Review of game04 - The Lost City

This was a good adaptation of the classic module.

One of the strengths of this module is its handling of the rival factions within the city. The city is controlled by the priests of Zargon, but you can join any one of 3 rebel factions loyal to the Old Gods. The rebels will provide you with aid and the way you are treated in several encounters depends on which group you have joined.

As with all of the Realms game I have seen, the art hacks are extensive and add to the atmosphere of the dungeon. Wall sets have been used to create tables, bookcases, piles of bones, and other details which help bring this design to life. The frame set is a bit shocking at first, but I quickly got used to the bright orange colors. Dungeon art is used effectively to simulate combat which takes place in the dark.

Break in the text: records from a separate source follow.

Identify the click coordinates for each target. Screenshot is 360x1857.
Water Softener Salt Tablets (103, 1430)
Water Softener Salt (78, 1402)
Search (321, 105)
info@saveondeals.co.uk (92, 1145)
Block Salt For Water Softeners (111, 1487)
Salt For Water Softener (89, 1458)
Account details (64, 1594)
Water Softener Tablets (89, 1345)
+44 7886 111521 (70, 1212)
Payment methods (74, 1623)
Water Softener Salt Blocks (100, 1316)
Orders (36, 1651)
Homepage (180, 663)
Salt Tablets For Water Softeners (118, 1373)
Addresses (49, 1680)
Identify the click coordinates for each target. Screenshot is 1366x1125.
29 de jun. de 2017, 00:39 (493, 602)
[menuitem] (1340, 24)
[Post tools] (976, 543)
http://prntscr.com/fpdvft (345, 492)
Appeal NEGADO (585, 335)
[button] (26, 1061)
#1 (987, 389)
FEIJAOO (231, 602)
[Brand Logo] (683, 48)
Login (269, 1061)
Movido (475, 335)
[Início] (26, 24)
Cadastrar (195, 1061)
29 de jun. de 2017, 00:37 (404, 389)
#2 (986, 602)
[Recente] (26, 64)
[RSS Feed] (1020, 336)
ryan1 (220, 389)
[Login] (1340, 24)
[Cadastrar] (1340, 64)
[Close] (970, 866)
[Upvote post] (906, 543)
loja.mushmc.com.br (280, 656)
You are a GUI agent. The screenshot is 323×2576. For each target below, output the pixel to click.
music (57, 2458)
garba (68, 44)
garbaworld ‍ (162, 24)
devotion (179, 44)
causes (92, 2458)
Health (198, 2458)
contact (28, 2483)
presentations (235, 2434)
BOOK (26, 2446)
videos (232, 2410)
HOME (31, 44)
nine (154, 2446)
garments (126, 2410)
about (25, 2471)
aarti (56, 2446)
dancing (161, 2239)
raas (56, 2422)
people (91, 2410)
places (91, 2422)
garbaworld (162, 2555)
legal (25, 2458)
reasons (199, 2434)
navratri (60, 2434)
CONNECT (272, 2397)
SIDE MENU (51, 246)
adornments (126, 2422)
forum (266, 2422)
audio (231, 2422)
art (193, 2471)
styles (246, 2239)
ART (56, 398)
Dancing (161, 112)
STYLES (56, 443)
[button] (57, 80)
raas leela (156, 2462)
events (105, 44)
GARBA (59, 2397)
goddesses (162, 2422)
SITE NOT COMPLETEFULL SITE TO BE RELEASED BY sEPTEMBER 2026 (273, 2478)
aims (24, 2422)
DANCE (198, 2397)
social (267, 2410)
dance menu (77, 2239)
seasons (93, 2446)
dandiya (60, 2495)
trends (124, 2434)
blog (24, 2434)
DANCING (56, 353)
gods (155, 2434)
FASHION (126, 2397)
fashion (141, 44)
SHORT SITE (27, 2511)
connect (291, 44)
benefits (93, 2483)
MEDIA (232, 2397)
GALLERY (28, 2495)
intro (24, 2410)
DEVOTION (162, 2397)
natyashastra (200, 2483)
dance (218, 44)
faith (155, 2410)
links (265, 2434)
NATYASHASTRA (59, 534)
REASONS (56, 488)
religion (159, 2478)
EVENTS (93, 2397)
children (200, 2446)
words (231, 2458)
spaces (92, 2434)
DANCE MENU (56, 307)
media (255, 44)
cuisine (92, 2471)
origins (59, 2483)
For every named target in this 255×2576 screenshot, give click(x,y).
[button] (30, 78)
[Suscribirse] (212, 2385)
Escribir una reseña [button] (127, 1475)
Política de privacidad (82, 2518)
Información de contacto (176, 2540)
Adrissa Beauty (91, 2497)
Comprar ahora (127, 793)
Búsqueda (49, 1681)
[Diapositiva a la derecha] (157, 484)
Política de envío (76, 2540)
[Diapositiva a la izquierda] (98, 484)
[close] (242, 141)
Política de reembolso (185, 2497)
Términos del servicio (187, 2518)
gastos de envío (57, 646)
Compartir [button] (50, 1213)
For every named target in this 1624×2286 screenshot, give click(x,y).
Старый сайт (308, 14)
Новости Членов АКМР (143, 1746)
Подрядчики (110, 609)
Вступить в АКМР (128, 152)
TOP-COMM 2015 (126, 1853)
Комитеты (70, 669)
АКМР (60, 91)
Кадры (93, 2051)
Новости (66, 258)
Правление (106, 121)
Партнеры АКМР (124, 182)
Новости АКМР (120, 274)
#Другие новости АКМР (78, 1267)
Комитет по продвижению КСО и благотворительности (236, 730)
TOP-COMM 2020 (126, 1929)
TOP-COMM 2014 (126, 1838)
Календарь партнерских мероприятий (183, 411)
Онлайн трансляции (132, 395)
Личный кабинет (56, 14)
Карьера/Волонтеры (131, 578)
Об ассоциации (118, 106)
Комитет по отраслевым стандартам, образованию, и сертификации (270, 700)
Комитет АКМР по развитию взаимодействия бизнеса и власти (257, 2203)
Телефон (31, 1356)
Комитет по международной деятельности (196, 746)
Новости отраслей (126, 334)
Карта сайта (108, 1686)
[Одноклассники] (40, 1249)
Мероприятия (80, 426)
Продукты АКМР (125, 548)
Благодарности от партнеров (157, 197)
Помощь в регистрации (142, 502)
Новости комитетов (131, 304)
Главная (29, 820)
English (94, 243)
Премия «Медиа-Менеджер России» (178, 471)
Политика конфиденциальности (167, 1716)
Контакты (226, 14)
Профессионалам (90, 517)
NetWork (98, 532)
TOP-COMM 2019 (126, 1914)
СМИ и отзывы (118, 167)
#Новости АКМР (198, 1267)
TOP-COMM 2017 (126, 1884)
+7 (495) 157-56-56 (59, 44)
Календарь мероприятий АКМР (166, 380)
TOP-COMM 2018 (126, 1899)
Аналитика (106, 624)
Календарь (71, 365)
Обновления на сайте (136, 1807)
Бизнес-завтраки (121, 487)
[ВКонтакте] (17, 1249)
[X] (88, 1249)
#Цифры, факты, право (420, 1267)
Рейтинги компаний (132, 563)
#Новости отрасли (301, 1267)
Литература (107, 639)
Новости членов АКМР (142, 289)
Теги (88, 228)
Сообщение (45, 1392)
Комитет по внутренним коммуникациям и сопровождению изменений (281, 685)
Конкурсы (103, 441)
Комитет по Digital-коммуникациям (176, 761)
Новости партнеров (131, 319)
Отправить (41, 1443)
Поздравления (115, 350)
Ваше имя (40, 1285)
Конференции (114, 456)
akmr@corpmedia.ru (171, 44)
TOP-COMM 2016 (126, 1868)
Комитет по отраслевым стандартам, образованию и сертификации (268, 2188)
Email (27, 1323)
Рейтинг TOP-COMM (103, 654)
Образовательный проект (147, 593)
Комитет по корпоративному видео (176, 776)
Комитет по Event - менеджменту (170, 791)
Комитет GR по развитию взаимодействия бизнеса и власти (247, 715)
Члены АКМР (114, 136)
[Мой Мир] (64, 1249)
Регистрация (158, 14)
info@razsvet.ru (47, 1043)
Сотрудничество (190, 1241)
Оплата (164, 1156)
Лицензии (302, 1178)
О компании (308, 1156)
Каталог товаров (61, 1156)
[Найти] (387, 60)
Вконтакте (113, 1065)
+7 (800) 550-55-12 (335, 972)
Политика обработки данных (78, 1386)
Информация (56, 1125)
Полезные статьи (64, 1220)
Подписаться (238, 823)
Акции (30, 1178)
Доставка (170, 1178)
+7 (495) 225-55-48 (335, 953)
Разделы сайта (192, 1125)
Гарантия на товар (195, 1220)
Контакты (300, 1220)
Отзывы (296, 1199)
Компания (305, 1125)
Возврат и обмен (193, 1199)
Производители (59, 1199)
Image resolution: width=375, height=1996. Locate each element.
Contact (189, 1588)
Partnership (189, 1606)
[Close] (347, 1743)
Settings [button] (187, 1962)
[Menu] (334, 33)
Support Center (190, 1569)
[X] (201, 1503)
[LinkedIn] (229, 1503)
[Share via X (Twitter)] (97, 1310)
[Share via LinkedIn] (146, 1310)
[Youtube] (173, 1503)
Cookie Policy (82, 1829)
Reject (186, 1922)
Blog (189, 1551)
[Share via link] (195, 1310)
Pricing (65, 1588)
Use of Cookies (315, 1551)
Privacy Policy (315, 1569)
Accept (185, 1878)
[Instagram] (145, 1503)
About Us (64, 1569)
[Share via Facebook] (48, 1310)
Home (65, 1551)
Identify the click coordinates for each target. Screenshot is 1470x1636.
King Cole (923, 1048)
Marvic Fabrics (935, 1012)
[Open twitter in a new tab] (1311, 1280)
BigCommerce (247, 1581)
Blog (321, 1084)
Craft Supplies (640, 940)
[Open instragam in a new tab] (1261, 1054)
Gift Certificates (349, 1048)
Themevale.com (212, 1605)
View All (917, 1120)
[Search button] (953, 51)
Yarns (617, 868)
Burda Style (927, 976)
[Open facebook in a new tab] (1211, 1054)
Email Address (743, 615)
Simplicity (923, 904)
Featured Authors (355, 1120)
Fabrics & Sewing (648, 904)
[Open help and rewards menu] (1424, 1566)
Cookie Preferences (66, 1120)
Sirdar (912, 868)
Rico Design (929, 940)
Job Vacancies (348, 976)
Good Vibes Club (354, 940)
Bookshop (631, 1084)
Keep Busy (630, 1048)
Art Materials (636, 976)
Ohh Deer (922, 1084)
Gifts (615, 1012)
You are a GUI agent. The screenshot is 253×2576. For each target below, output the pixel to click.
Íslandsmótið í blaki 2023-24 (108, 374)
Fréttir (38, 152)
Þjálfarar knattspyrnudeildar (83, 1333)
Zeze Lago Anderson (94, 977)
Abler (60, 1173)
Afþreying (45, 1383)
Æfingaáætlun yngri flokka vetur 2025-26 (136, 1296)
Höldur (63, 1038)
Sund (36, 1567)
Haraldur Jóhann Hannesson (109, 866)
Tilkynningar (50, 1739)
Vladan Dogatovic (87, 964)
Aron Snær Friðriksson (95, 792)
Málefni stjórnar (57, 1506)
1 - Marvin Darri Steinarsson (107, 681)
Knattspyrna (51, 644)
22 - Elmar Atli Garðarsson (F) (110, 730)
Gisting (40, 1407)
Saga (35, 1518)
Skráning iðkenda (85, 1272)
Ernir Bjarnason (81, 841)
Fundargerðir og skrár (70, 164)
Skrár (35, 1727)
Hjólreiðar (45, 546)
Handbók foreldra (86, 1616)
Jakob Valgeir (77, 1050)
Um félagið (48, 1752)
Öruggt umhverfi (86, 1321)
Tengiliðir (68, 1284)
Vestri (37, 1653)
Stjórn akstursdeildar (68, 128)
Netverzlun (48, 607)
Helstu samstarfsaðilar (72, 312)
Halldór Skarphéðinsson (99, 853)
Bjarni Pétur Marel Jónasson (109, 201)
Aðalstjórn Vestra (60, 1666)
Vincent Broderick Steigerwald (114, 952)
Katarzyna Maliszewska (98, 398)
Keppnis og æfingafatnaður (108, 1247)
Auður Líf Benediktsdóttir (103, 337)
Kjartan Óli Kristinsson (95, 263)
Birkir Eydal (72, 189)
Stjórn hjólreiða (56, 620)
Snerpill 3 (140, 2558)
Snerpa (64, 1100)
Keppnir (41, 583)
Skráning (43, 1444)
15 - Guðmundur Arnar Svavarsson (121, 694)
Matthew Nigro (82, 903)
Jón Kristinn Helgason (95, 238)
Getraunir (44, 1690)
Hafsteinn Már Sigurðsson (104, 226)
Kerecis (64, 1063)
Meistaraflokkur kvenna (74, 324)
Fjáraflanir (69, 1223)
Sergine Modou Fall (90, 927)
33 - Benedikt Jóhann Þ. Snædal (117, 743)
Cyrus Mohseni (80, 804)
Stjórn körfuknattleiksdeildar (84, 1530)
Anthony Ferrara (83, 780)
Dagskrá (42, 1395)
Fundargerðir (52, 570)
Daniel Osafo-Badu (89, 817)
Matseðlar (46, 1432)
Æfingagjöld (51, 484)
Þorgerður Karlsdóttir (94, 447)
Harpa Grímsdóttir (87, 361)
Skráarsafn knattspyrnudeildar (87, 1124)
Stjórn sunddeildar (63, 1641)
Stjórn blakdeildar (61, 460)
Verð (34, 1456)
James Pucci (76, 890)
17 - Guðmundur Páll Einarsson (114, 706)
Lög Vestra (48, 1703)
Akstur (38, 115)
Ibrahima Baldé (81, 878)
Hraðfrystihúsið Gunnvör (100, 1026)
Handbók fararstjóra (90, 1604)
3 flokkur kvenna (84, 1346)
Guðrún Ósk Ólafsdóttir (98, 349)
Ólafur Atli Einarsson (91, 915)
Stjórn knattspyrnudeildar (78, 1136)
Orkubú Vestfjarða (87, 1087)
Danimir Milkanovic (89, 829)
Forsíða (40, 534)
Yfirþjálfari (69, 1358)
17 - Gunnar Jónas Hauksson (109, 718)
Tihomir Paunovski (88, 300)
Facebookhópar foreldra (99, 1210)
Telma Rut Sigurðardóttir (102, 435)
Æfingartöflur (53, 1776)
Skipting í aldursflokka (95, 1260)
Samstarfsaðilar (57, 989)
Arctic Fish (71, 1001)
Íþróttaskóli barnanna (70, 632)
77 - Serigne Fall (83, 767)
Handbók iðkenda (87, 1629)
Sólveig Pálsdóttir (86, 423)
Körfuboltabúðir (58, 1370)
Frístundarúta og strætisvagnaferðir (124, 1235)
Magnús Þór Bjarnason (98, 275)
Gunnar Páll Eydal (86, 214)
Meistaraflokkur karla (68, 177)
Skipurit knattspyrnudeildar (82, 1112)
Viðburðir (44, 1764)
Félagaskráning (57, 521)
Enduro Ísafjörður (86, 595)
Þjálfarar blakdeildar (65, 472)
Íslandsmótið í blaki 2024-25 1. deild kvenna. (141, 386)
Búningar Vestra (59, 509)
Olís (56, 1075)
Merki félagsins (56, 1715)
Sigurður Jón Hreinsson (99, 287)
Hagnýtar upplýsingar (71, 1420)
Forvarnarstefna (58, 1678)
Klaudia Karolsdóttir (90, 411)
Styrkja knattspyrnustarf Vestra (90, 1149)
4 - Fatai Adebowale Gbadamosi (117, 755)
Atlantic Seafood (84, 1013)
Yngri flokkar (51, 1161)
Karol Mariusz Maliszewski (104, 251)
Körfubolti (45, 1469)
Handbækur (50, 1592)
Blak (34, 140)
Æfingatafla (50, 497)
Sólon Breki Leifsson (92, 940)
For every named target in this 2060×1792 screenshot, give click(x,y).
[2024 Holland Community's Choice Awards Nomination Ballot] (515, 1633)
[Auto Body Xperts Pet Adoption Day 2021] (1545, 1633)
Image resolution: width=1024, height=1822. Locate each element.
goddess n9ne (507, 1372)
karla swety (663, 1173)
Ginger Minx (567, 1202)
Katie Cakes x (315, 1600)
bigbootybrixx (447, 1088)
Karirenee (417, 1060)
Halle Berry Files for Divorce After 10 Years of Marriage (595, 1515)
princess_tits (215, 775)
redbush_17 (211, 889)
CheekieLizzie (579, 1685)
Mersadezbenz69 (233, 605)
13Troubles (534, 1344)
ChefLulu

The pyramid and the city are rich in detail. The descriptions are vivid and imaginative and you get a sense that the Lost City is a place full of living, breathing people who have been affected in a strange way by the presence of Zargon.

Some of the art didn't look quite right because of the changes to the frame palette. There was a minor bug in the final combat - if you choose to fight your way through the priests instead of making a mad dash for the volcano, then the endgame events never get triggered. There were a few other minor bugs which aren't worth mentioning as they did not affect game play.




I recommend this module for fans of classic modules.


I finished "The Lost City," and just now I finished "Tales of Enchantment." First, I'd like to say that really enjoyed "The Lost City." It's my favorite module so far.


Game04.zip B4, The Lost City Ray & Maureen

This was a wonderful module. You play a band of adventurers lost in the desert. You stumble upon some ruins and then the story gets interesting. I really like the way Ray & Maureen design their modules. The use of "find traps", thin air and map usage. The only complaint I have is the font and background colors were a little tough on the eyes at times.

Plot Matter: 9 Artwork: 9 Hacks: 9 Text: 9

Events: 9 Originality: 9 Errors: 9 Difficulty: 5

Total Rating: 90% Mycroft: 9

-Susan McKinney

All of the preceding modules and game worlds are trademarked property of TSR Inc, which is now the property of Wizards of the Coast, Inc. I take no credit for the stories or ideas presented here, I merely converted them to a playable format for SSI's Unlimited Adventures game.